I agree with "Full Disclosure" but believe that sexual abuse suffered by Nuns/Religious from Priests must be part of this process. I have read a number of accounts by Nuns/ Religious of horrific accounts that are just so bad that it still shocks to this day. I was taught that Priests were not God but a Disciple of Christ just as Saint Peter. Priests are the next closest to Christ. So why is it that Diocesan Priests do not take a "Vow of Poverty" as the Religious Orders of Priests? Accumulating Wealth is not like Christ. Diocesan Priests need to take a "Vow of Poverty" just as other Religious Orders such as the Jesuits. I have lost total respect for such hippocracy.

sheila gray
6 years ago

My experiences involve a Religious Teaching Order of nuns that educated the wealthy Catholic elite.
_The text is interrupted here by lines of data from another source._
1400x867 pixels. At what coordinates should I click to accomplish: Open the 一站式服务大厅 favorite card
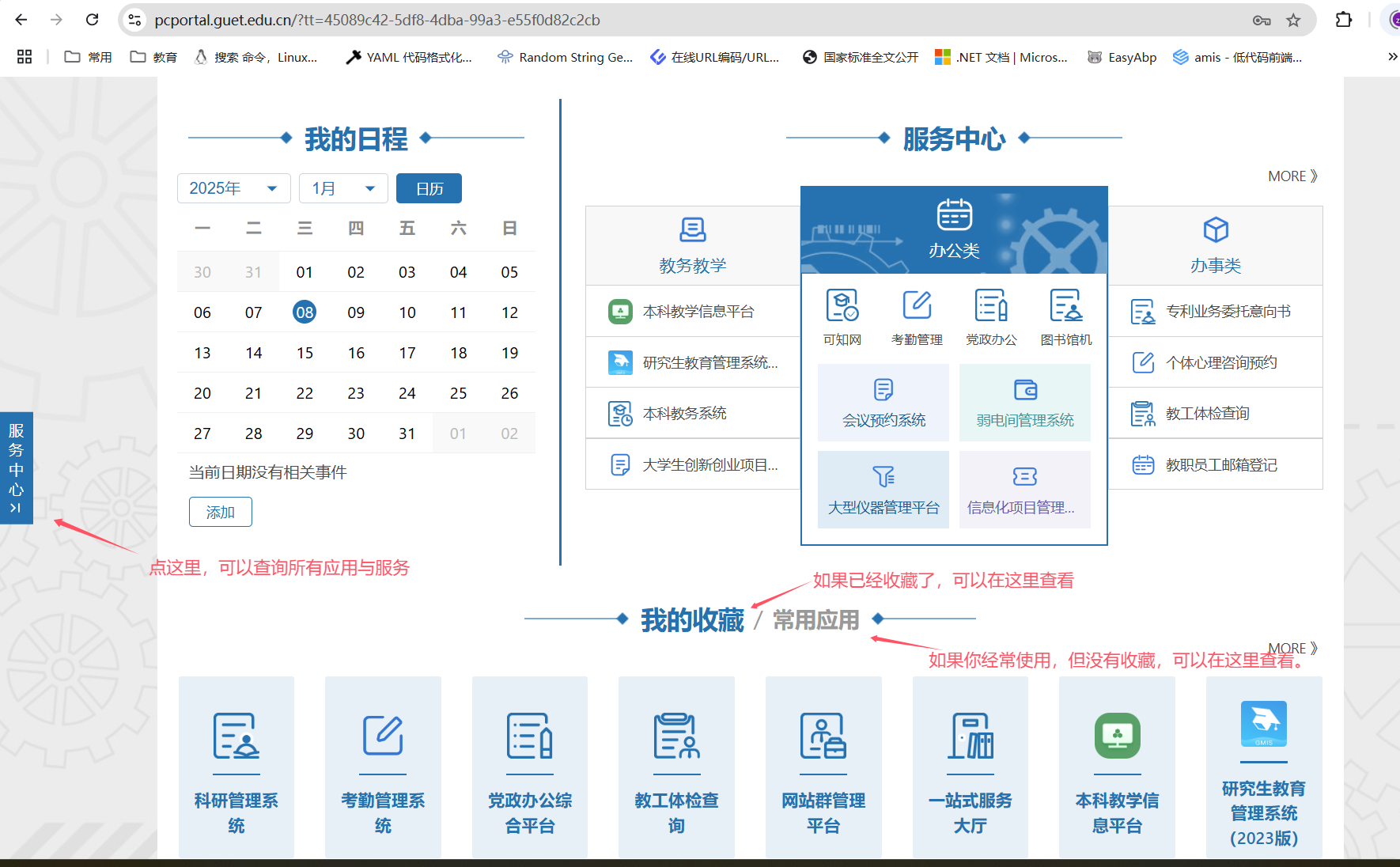pos(971,767)
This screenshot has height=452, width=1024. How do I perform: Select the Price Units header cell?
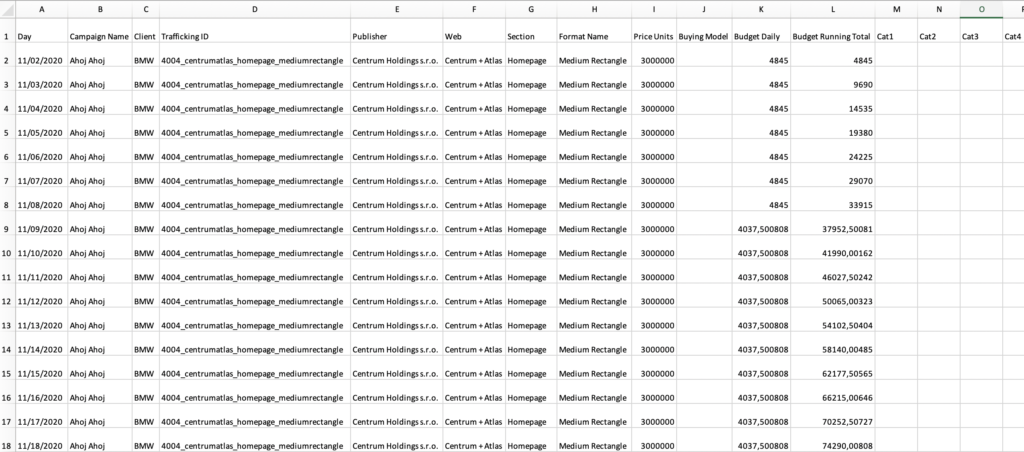[653, 37]
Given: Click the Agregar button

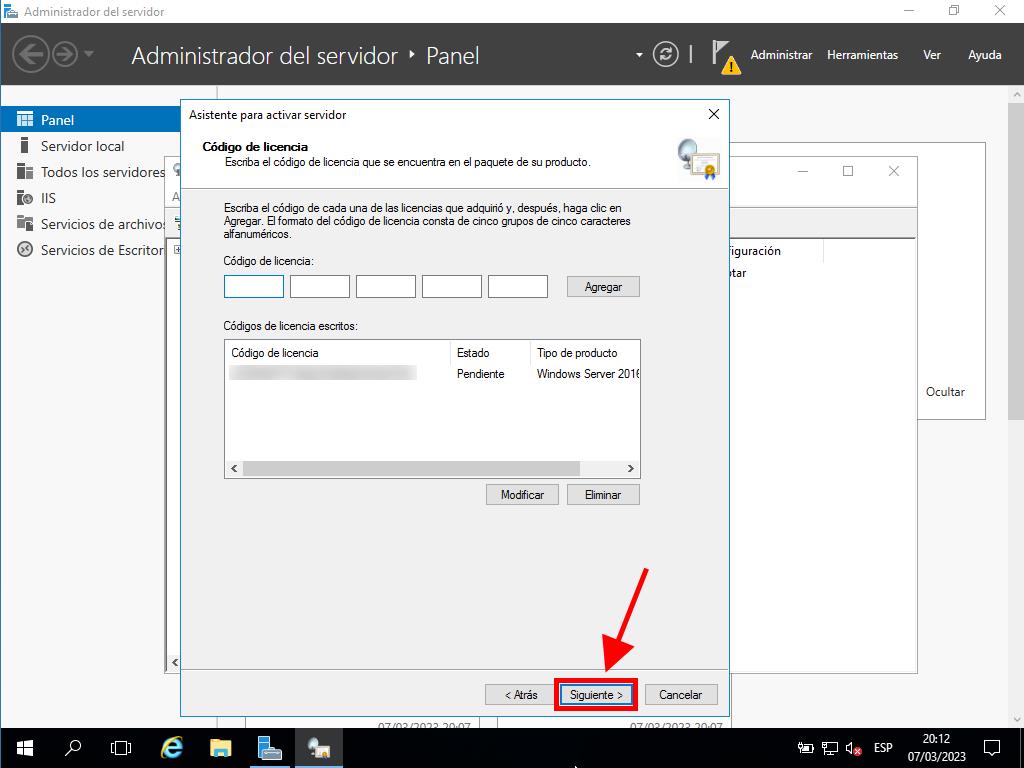Looking at the screenshot, I should tap(603, 287).
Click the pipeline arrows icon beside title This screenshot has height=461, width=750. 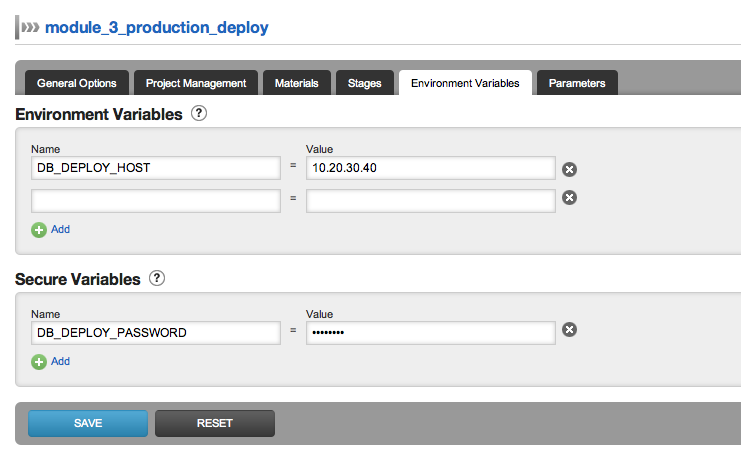click(x=30, y=28)
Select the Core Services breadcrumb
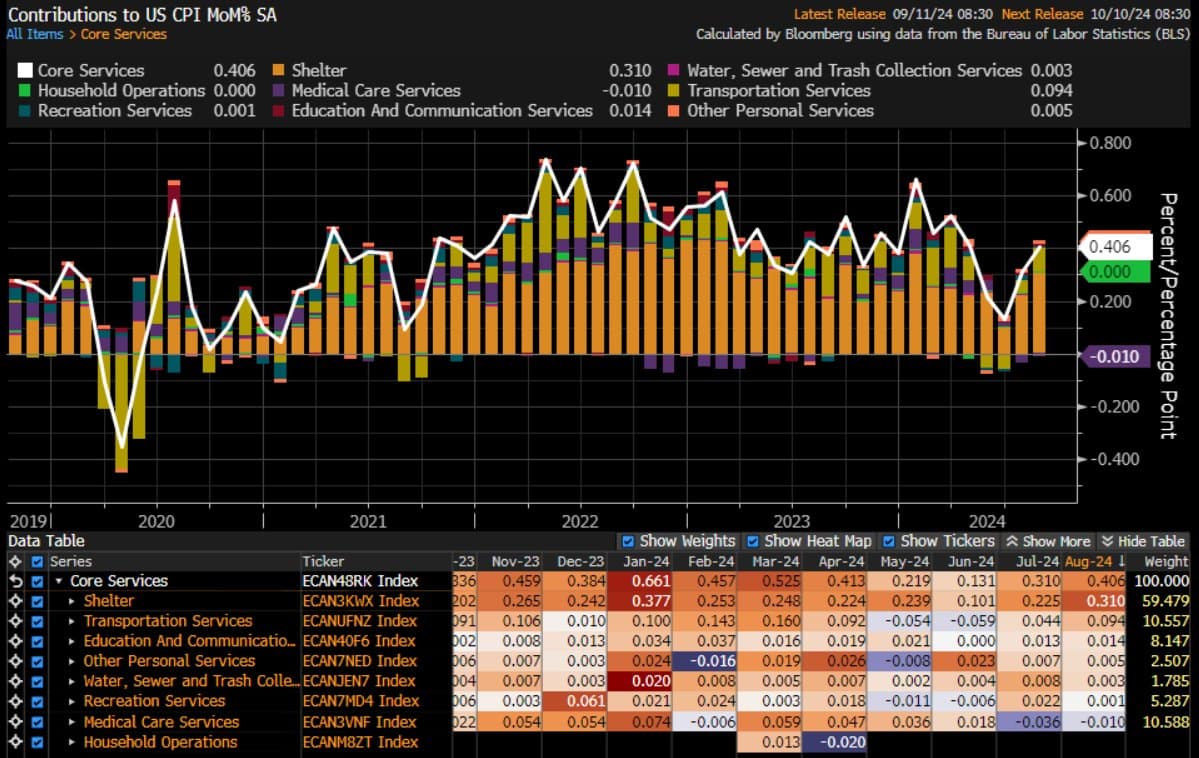This screenshot has height=758, width=1199. (124, 34)
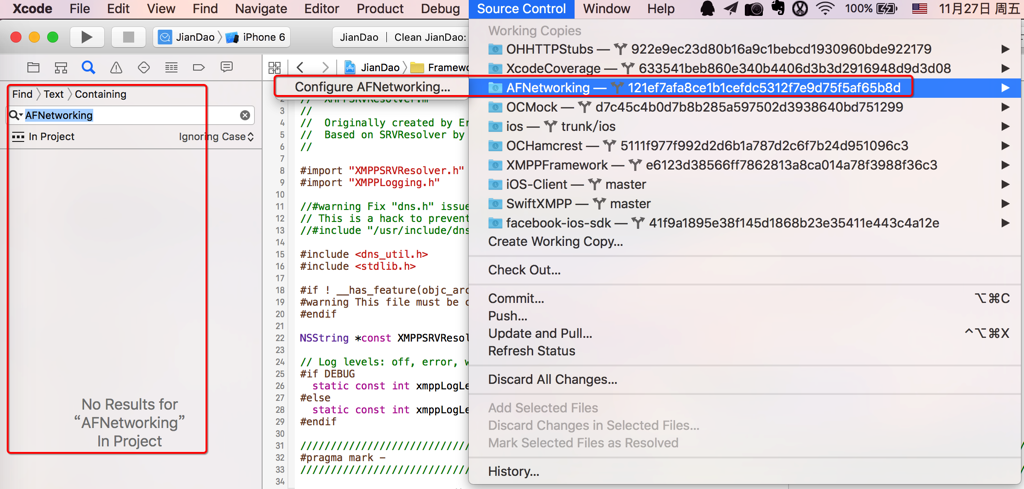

I attended their school in Bloomfield Hills, Michigan for 12 years, from 1958 to 1970. I was molested at the beginning of my Senior Year. It altered the course of my life forever.

Jim Byrum
6 years ago

Somehow our church leaders are struggling to understand what's transparently obvious to most of the laity. Our leaders are badly compromised. Regardless of whether they directly abused or covered up, they were in command when this rampant evil cancerous culture spread unchecked in Christ's church. There is no opportunity for plausible deniability. They had to know, and yet here we are. Our church needs new faces and new voices, with a new culture of servant leadership involving all stakeholders, and a rededication to the mission of Christ on earth. That's my Advent prayer for our church.

Mike Rooney
6 years ago

It's serious matter for human society. I really appreciate they are getting stand on this issue. Tom Hardy Taboo Trench Coat

arthur mccaffrey
6 years ago

Surprised that a veteran like Tom Reese is still trotting out the old chestnut that the Pennsylvania report shows that most abusers had either died or been removed from office, as if the problem has been taken care of--he ought to check in with Prof. Marci Hamilton at Child USA at U. Penn. to hear about the most recent and frequent cases of abuse by church employees. It is such an institutional trick to cite statistics to put a good spin on bad news. Reese should know better than anyone else how many decades it takes a victim to achieve healing whether his or her abuser has died or not. What the bishops have been doing for so long is characteristic of large multi-national corporations which put institution first before accountability. Local civil authorities are laggards also in bringing these criminals in fancy hats to justice. Systemic failure all around in protecting the most vulnerable members of our society.